Необычно потерянный, с жестким беспомощным ликом, Василь Василич (словно величие отца ушло и осталось одно только темное) шатнулся встречу ему в сенях. Рослые сыновья бестолково путались у него под ногами.

— Ты што? — слепо вперился боярин в Никиту, не вдруг узнал. Вглядясь, пробормотал: — Поди, тамо… — Не кончив, махнул рукой.

Выбежала простоволосая жонка, девка ли — без повойника, дак и не поймешь. Охнула, увидя мужиков, побежала прочь…

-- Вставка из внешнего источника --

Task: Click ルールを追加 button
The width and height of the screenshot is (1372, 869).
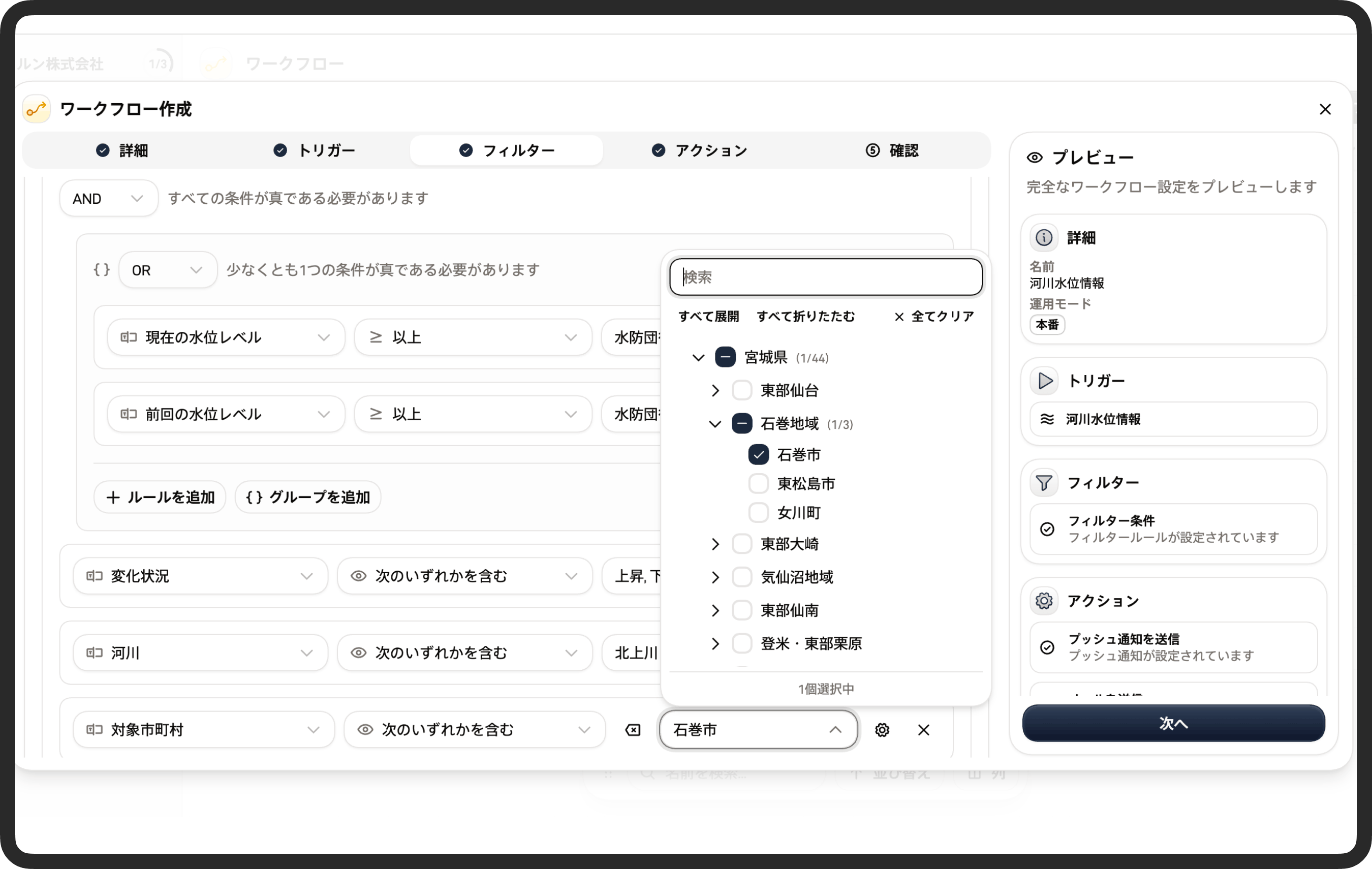Action: tap(160, 497)
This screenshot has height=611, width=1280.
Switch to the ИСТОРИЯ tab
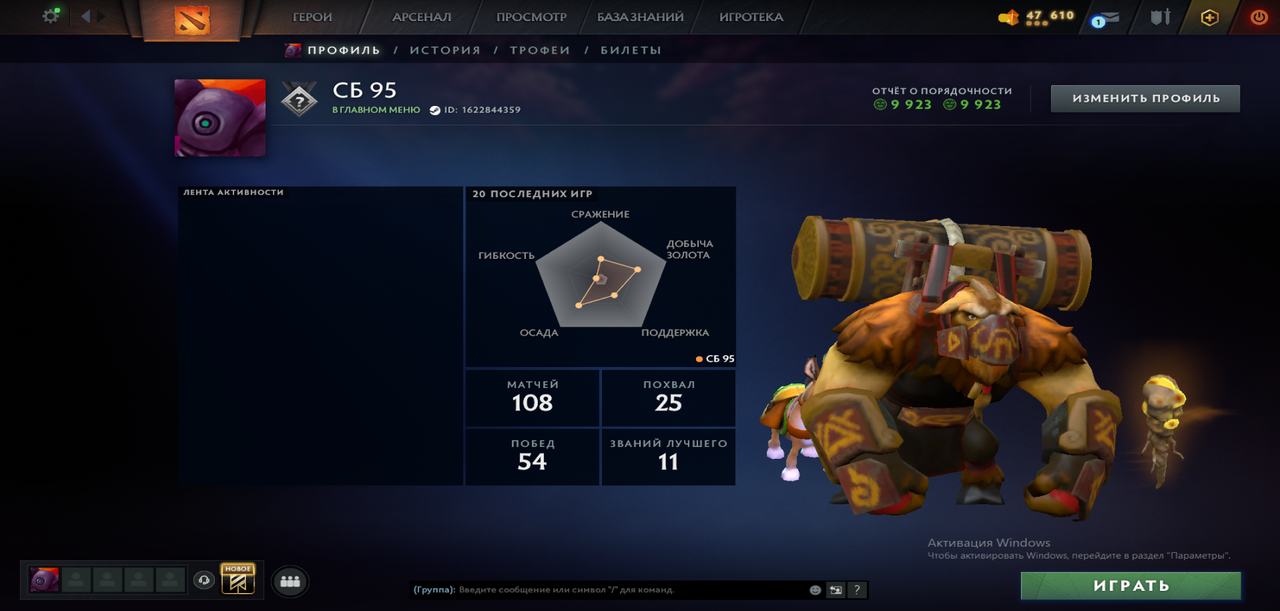(x=445, y=50)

Толпа своих ближников — понял по богатому платью, по сдержанной молви и неложному ропоту горя — наполняла просторную повалушу. Никита, пройдя через и сквозь, подступил к ложу. Умирающий глянул тускло — прошли, видать, сотни, и уже неузнаваемые, — но присмотрелся, понял:

— А, Никита! Помираю, Никиша, — шепотом, словно в палате были они одни. — Не боялся ее, черной, ан настигла… Москвы, Москвы постеречь подмоги, сыну-то…

— Василь Василичу? — прямо уточнил Никита и опустился на колени, припал лбом к откинутой бессильной руке. У самого захолонуло: «А ну как зацепит напоследях?» Но и удаль: перед великими боярынями, перед толпою знати не показать опасу, не уронить чести своей. Встал, невеселой усмешкой отверг одобрительные глаза жонок. (Воину на рати б умирать, а не так!) — А потаскали, — сказал (вслух, чтоб и иным мочно было услышать), — мы с тобою мертвяков на Москве!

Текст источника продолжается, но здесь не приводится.